I definitely like the approach that keeps the labeling connected with the data.
The question then becomes, should the labeling be the responsibility of the SGML
or the MIME portion of the Web architecture.

There was a propsal earlier for :

mime-version: 1.0
content-type: text/html; charset=iso-2022-jp

<HTML>
...
</HTML>

and now your proposal for :

<HTML>
<HEAD>
<META HTTP-EQUIV=Content-Type contents="text/html; charset=iso-2022-jp">
</HEAD
...
</HTML>

Seems like somewhat similar solutions. In either case the server will open the
file process the header lines and output the appropriate information on the wire.
For file:// based URLs (and any other protocol scheme where the server is not
capable of introducing the new directives over the wire) the same processing would
be handled in the client application.

The subtle difference lies in where the attributes are applied to the data and what the
underlying containment model is. I tend to favor the MIME approach where I might
have a file doc.mime-headers-included or directory.tar.Z or foo.mime with an enclosed
multi-part-mime document (multilingual, multiformat, whatever).
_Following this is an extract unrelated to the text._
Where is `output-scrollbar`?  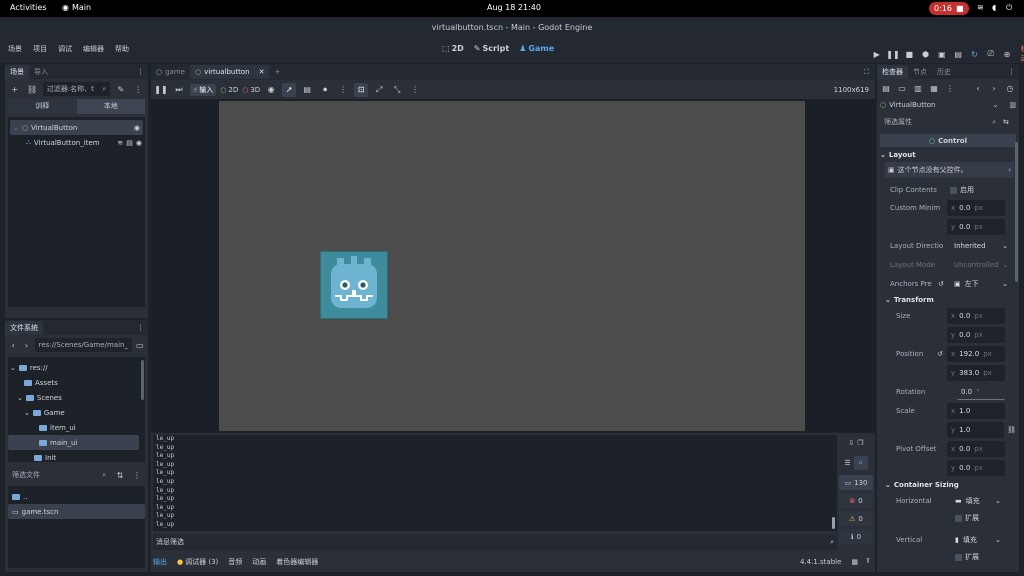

This problem is similar to the information I might put in a file about it's last
modified date vs the timestamp associated with a file in a directory in the file
system. I believe in giving the "container" as much responsibility over properties
of the data within in it as possible. With out getting into the "object" wars,
let's make sure we pick an approach that the will be upward compatible with more
advanced frameworks as well as finding an expedient way to encapsulate the legacy
data that people want to be viewing today.